> **SOURCE EXCERPT**
The Bay Area Connection
European entrepreneurs come to the Bay Area mainly to find venture capital and to scale. They also come to tap into the business and marketing expertise at which the Bay Area excels. Many draw on a deep infrastructure of institutional support provided by their governments and by businesses and business leaders from their home countries that are already embedded in the region. This bridge, composed of overlapping public and private networks, provides startups with short-term landing pads and with expertise, advice, and connections to help them grow their businesses.
For Nordic startups, this support infrastructure is built around three major components: government offices (consulates and national or subnational government agencies); Nordic Innovation House; and regional business organizations. Particularly for government offices, the functions of these entities often overlap. Taken together, the Nordic presence is substantial.
Government Offices, Nordic Innovation House, and Business Organizations
Nordic governments are represented by consulates (Norway, Sweden, Denmark), honorary consulates (Finland and Iceland), business support units (Business Sweden and Finpro), and national technology agencies (Tekes, Vinnova and Innovation Center Denmark). They also collaborate through Nordic Innovation House, which offers a soft-landing space for startups from across the Nordic region—Norway, Sweden, Finland, Iceland, and Denmark—as a cooperative project of all five counties. Initial support for the project came from the region’s multinational innovation partnership Nordic Innovation, and is sustained by private companies through membership subscriptions.
The trend among country representatives and cross-nationally between government agencies is toward collaboration, as a collective presence is increasingly seen as being more impactful than more isolated initiatives. This approach is exemplified by Silicon Vikings, a regional association of business leaders hailing from Nordic countries. Headquartered in Silicon Valley, the Silicon Vikings global network includes chapters in Copenhagen, Gothenburg (Sweden), Helsinki, Oslo, Reykjavik and Stockholm. Participation was recently extended to neighboring Baltic countries (Estonia, Latvia and Lithuania), adding Tallinn, Vilnius and Riga to the list of overseas hubs. Other business groups such as the Danish American Chamber of Commerce and the Swedish-American Chamber of Commerce actively include startup-oriented events in their agendas.

> **PROBLEM 1**
According to the Bay Area passage, which cities were added as overseas hubs when Silicon Vikings extended participation to the Baltic countries?
> **PROBLEM 2**
Please extract the part of the Bay Area passage starting with "The Bay Area Connection" and going on through "grow their businesses.", with no changes.

> **ENTRIES PROVIDED**
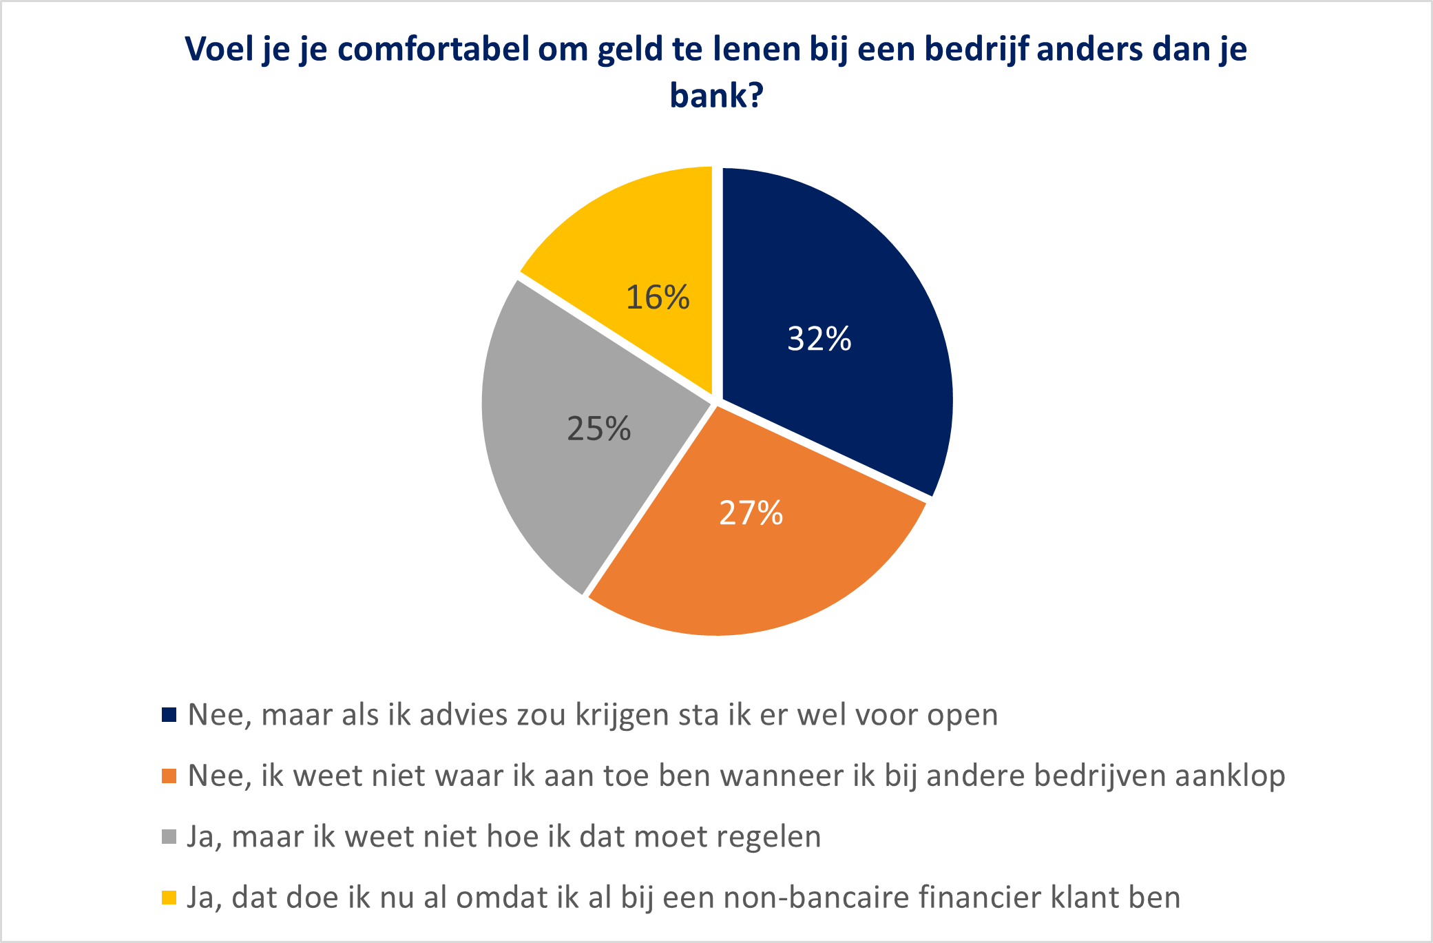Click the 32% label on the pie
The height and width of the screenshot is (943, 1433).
coord(819,339)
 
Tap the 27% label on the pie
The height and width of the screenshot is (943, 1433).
coord(751,513)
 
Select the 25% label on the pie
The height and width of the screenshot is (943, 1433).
coord(598,428)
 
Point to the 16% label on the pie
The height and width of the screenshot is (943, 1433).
coord(657,298)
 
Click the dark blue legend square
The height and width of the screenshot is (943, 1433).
coord(169,715)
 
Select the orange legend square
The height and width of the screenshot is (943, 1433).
coord(169,776)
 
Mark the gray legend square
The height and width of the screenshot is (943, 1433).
coord(169,837)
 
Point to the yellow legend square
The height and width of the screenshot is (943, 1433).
coord(169,898)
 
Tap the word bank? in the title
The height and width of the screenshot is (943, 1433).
coord(716,95)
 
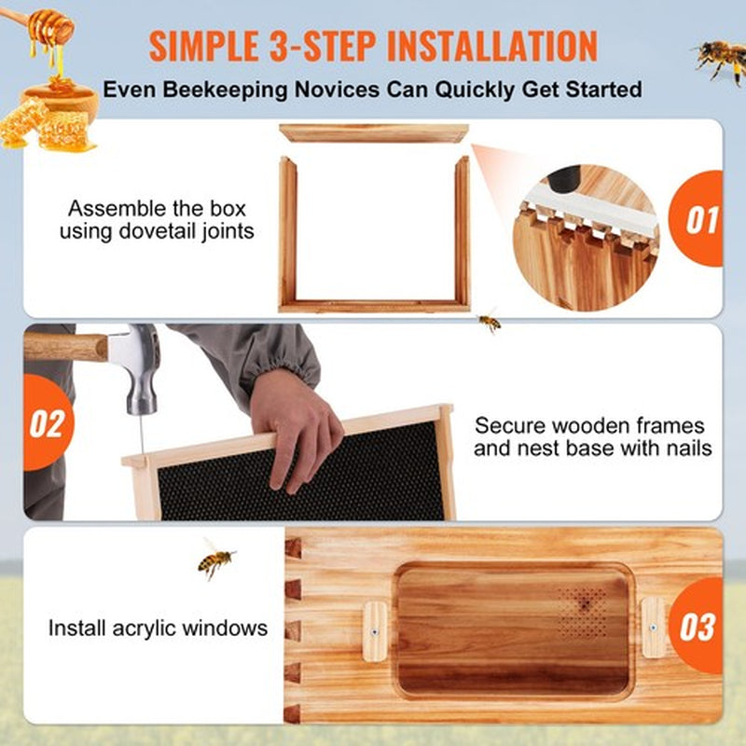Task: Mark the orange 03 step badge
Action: pyautogui.click(x=698, y=626)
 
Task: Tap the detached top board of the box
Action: pyautogui.click(x=374, y=133)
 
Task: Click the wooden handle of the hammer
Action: pyautogui.click(x=65, y=347)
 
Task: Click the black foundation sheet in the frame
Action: pyautogui.click(x=298, y=485)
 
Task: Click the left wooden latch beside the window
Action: pyautogui.click(x=375, y=631)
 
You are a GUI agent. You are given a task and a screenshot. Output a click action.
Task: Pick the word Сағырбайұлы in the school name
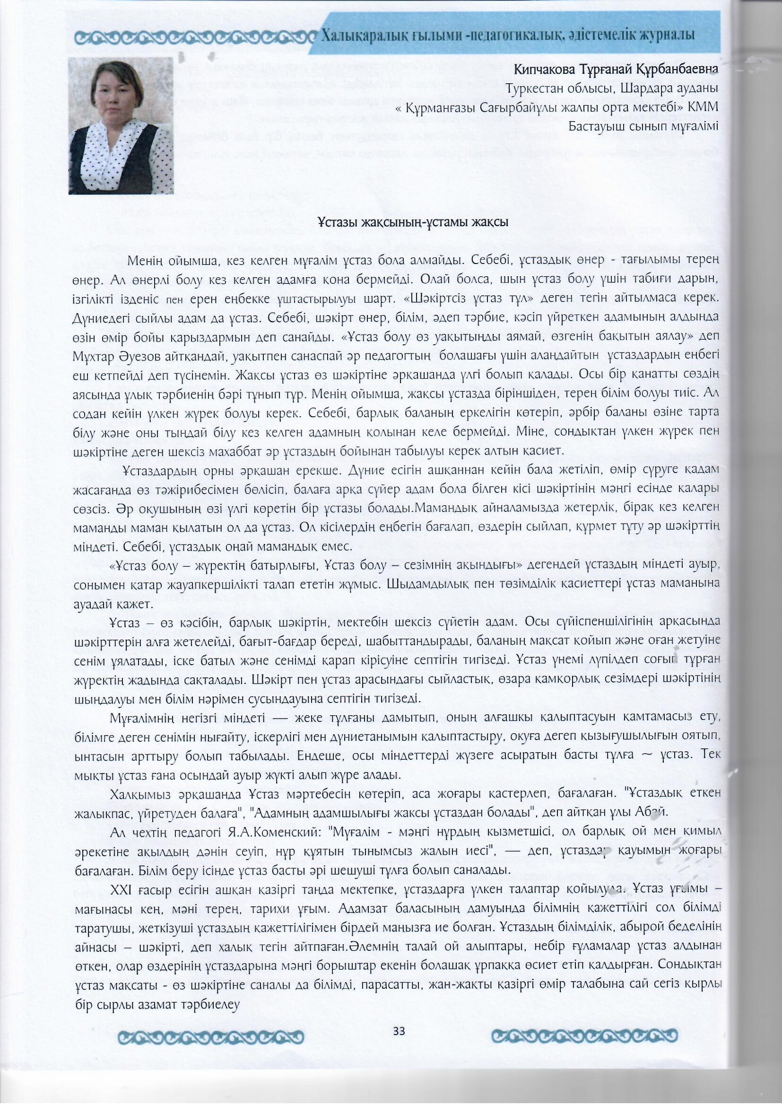pyautogui.click(x=520, y=107)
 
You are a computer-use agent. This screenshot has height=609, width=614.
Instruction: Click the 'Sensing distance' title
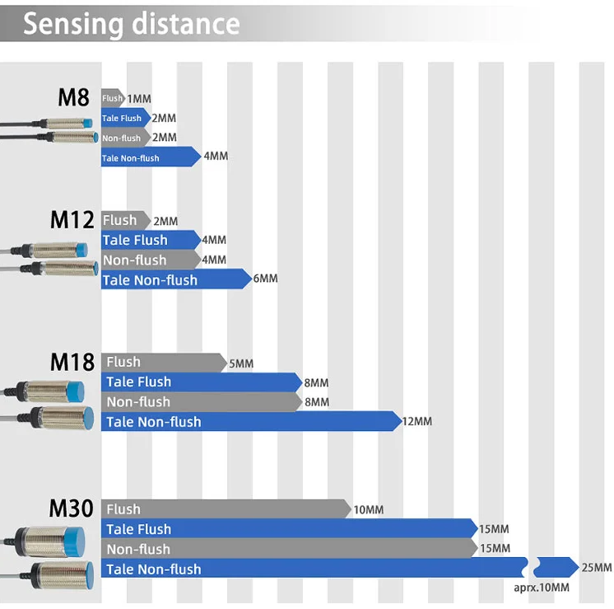[131, 24]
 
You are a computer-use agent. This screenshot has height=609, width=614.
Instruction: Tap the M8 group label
[73, 97]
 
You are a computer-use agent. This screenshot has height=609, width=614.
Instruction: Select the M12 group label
[72, 220]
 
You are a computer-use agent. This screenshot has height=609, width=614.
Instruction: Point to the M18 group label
[72, 362]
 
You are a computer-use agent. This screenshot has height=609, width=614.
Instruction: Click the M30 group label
[72, 508]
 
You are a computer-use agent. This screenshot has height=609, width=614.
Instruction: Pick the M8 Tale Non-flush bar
[148, 157]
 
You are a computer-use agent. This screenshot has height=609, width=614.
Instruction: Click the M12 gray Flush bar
[123, 220]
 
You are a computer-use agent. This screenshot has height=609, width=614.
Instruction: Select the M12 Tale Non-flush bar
[173, 280]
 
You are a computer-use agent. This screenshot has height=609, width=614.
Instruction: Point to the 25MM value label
[596, 568]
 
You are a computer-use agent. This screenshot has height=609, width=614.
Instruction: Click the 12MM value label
[416, 422]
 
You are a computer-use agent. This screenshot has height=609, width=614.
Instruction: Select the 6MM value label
[266, 279]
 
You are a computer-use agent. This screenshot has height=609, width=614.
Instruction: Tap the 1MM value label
[139, 99]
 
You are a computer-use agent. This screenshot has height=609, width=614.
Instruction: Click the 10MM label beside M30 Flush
[368, 510]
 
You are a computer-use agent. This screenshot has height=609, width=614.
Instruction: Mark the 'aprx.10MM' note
[541, 587]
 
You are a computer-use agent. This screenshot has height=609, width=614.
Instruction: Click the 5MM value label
[241, 364]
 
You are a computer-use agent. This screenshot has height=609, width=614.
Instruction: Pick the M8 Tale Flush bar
[124, 118]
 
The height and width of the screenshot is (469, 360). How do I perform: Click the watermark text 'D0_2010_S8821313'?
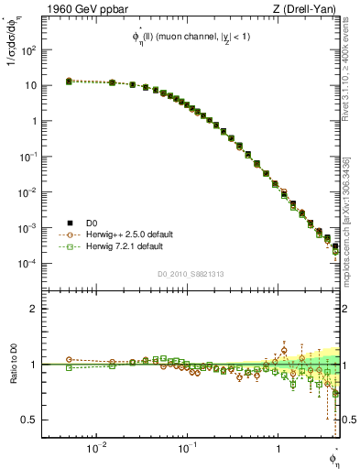(191, 274)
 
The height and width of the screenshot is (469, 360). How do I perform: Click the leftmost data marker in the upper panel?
(69, 82)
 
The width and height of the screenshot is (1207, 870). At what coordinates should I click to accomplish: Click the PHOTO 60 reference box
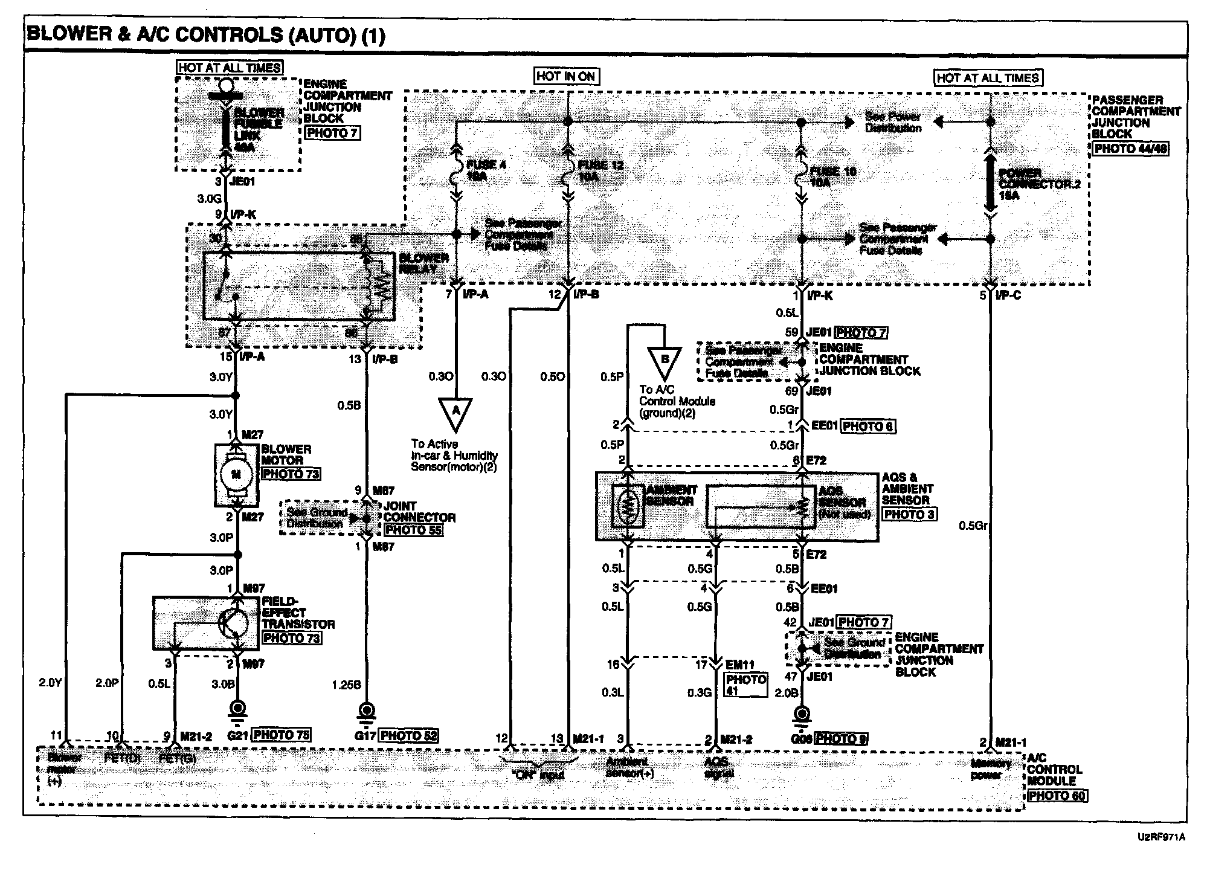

> **FINISHED ANSWER 1**
Tallinn, Vilnius and Riga.

> **FINISHED ANSWER 2**
The Bay Area Connection
European entrepreneurs come to the Bay Area mainly to find venture capital and to scale. They also come to tap into the business and marketing expertise at which the Bay Area excels. Many draw on a deep infrastructure of institutional support provided by their governments and by businesses and business leaders from their home countries that are already embedded in the region. This bridge, composed of overlapping public and private networks, provides startups with short-term landing pads and with expertise, advice, and connections to help them grow their businesses.